As cadernetas custaram aos cofres públicos R$ 12,5 milhões, ou R$ 12,5 por unidade. No total, o governo investiu R$ 47,8 milhões nos kits. Nas mochilas também há o logotipo da administração. A reportagem não viu as camisetas. Segundo a Secretaria da Educação, elas estão sendo feitas de forma independente por conselhos educacionais estaduais e, por isso, têm diferentes estampas.

Os kits fazem parte de uma campanha publicitária de um projeto do governo que prevê a "qualificação de professores", a "democratização da gestão" e a "reforma de escolas". Nas últimas semanas, a distribuição do material tem sido destaque nas propagandas oficiais estaduais.

Algumas entregas foram feitas pela própria Ana Júlia, que aproveitou a oportunidade para elencar as "conquistas" de sua gestão. "Estas políticas públicas têm a marca do nosso governo, a marca da inclusão social", disse durante cerimônia, no último sábado.

A questão dos preços cobrados pelas agendas também levou deputados estaduais da oposição à governadora a suspeitarem de superfaturamento --informação negada pela secretária da Educação.

Argumentam que a compra de 1 milhão de unidades possibilitaria um desconto substancial no valor.

Anteontem, a Folha fez uma cotação de preços em quatro papelarias do varejo de Belém. A agenda escolar mais cara encontrada custava R$ 21,80. A mais barata, R$ 4,70. Um dos modelos, com cerca de 400 páginas (o dobro da entregue no kit) e acessórios como adesivos (que a do governo não tem), era vendida a R$ 8.

Revista

Chamada de "Educação em Revista", o material distribuído às escolas e bibliotecas anualmente é um "instrumento pelo qual prestamos contas", de acordo com um "editorial" escrito pela secretária Gallo. No texto, ela elenca também diversas ações de sua pasta.

A "mensagem da governadora" diz: "Em dois anos de mandato, já fizemos muito nesta área [educação]. Oferecemos reajustes aos trabalhadores [...] e iniciamos o processo de reforma de escolas em todo o Estado". Cita o kit escolar e diz que ele é a "novidade deste ano".

Acompanham os dois textos fotos da governadora e da secretária, que também aparecem ilustrando "reportagens" sobre investimentos da administração estatal.

Outro lado

A secretária estadual de Educação do Pará, Iracy Gallo, negou irregularidades na confecção da revista e dos kits escolares.

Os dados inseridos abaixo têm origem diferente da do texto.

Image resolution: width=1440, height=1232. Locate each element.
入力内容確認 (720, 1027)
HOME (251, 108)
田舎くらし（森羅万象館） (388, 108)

"Eu tenho um parecer jurídico, um contrato licitado [com a agência de publicidade]. Os processos são regulares. Porque eles têm pareceres das instituições jurídicas cabíveis", afirmou, depois de citar a PGE (Procuradoria Geral do Estado) e a assessoria jurídica da pasta que comanda. Ontem, a reportagem não conseguiu localizar representante da PGE.
Gallo também disse que os materiais foram aprovados pela Secretaria da Comunicação. Na noite da última sexta-feira, logo após a Folha ter acesso ao kit e à revista, essa secretaria informou que o material era responsabilidade exclusiva da Educação.

Para Gallo, a revista é "um relatório social". "O quem tem lá [na revista e na agenda] é um expediente. É muito importante, inclusive, para a sociedade saber quem são seus governantes, quem são os responsáveis por aquela pasta, saber a quem eles [podem] procurar."

Ela também negou que tenha havido superfaturamento nos preços.